__Fragmento proporcionado__.
◆ ◆ ◆ ◆ ◆

Años atrás, en una de sus consultas ginecológicas anuales, el médico le había dicho que tenía un mioma uterino, formación bastante común en las mujeres. Tomó píldoras anticonceptivas por recomendación del galeno y después las suspendióporque se sentía mejor. De todas maneras, el mioma  nunca le había molestado. Sus menstruaciones eran dramáticas, pero esta vez era diferente: sangraba demasiado y su duración se había extendido.

Después de casi dos semanas sangrando, Vanessa se desmayó en su baño. Se golpeó la frente con el brocal de la ducha yal recuperar la conciencia se percató de que le quedaría una cicatriz, pues la herida era grande y emanaba mucha sangre. Algo no estaba bien.

Le comentó sobre el incidente a una compañera de trabajo. Ella le recomendó que pidiera una cita con “el mejor ginecólogo de Maracay”: Hugo Eliseo Celis. Era costoso, pero valía la pena; además, esto podía ser considerado una emergencia que ameritaba tocar los ahorros.

Vanessa andaba en sus 40 y las hormonas anunciaban la menopausia. El galenole mencionó la posibilidad de operarla para extraerle el mioma que tenía desde hacía muchos años y le dijo que después de la cirugía hasta podría quedar embarazada. En ese tiempo, con sangrado y dolor constante, Celis le diagnosticó un mioma abortado. Entonces propuso una operación para extraerlo y listo.

La citología salió bien, como todas las de años anteriores. El malestar, entonces, no era mal de morirse, pero para someterse a la cirugía, Vanessa necesitaba el informe médico que certificara el diagnóstico y enviarlo a la compañía de seguros, pero el especialista le exigió que pidiese una nueva cita y pagara la consulta para poder tenerlo. No lo hizo.

Vanessa decidió tomar la opción de consultar a otro médico, pues el tratamiento que Celis le había recomendado no le estaba surtiendo efecto. El 17 de mayo de 2013 tenía pautada una cita con Ricardo Gómez Betancourt, gineco-obstetra del Centro Médico de Caracas en San Bernardino. Llegó a tiempo, con esperanzas de encontrar un tratamiento que le resultara efectivo y poder, finalmente, salir de esa tortura médica para continuar trabajando y produciendo. Vanessa no sabía que ese día su vida cambiaría drásticamente.

Gómez fue claro: era cáncer. Nadie quiere escuchar esa palabra saliendo de la boca de un médico. Vanessa se derrumbó. Su mundo caía a pedazos frente a ella. Nada se veía igual. Nada sería igual. La batalla por la vida comenzaba.

El fatídico diagnóstico no podía confirmarse sin una biopsia del tejido, pero el sangrado no permitía hacerla sin riesgo en el consultorio, así que decidió realizar un informe médico para ingresar a su paciente al quirófano. El médico describió el presunto mioma como una “masa exofítica cervical sangrante al contacto”. Le realizó un eco transvaginal, pero la gran masa no permitió que los ovarios se vieran.

◆ ◆ ◆ ◆ ◆

__Datos registrados__.
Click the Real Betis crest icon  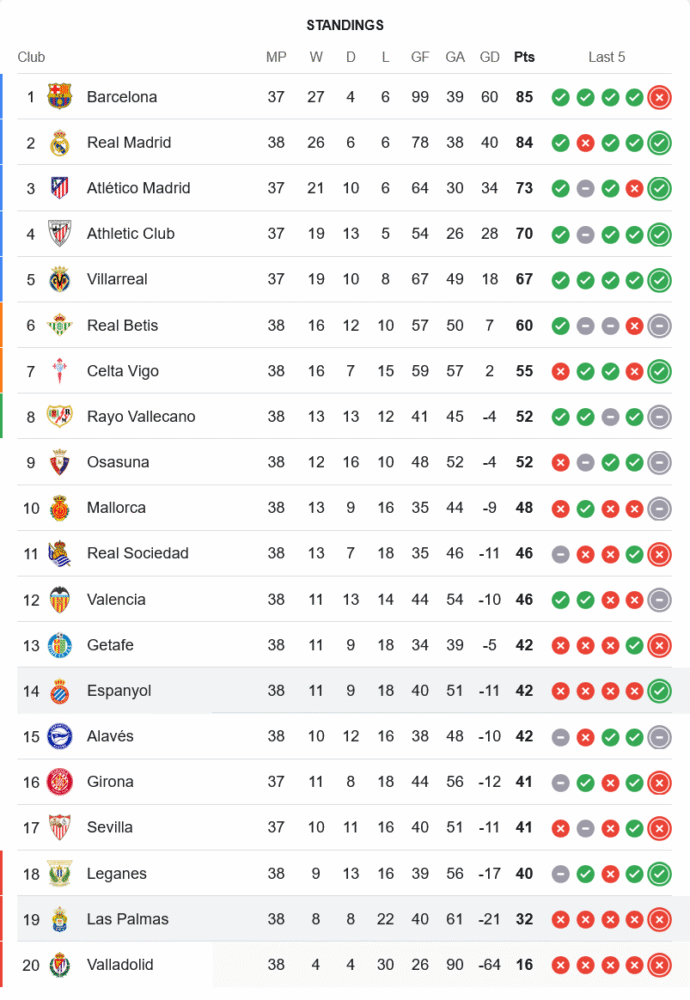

◆ ◆ ◆ ◆ ◆

__Consigna 1__. Repite del fragmento todo lo que va desde "El fatídico diagnóstico" hasta "ovarios se vieran.", ambos incluidos.
__Consigna 2__. Enumera los nombres propios de lugares e instituciones que aparecen en el fragmento.
El material anterior es independiente del fragmento.

__Resultado 1__.
El fatídico diagnóstico no podía confirmarse sin una biopsia del tejido, pero el sangrado no permitía hacerla sin riesgo en el consultorio, así que decidió realizar un informe médico para ingresar a su paciente al quirófano. El médico describió el presunto mioma como una “masa exofítica cervical sangrante al contacto”. Le realizó un eco transvaginal, pero la gran masa no permitió que los ovarios se vieran.

__Resultado 2__.
Maracay
Centro Médico de Caracas
San Bernardino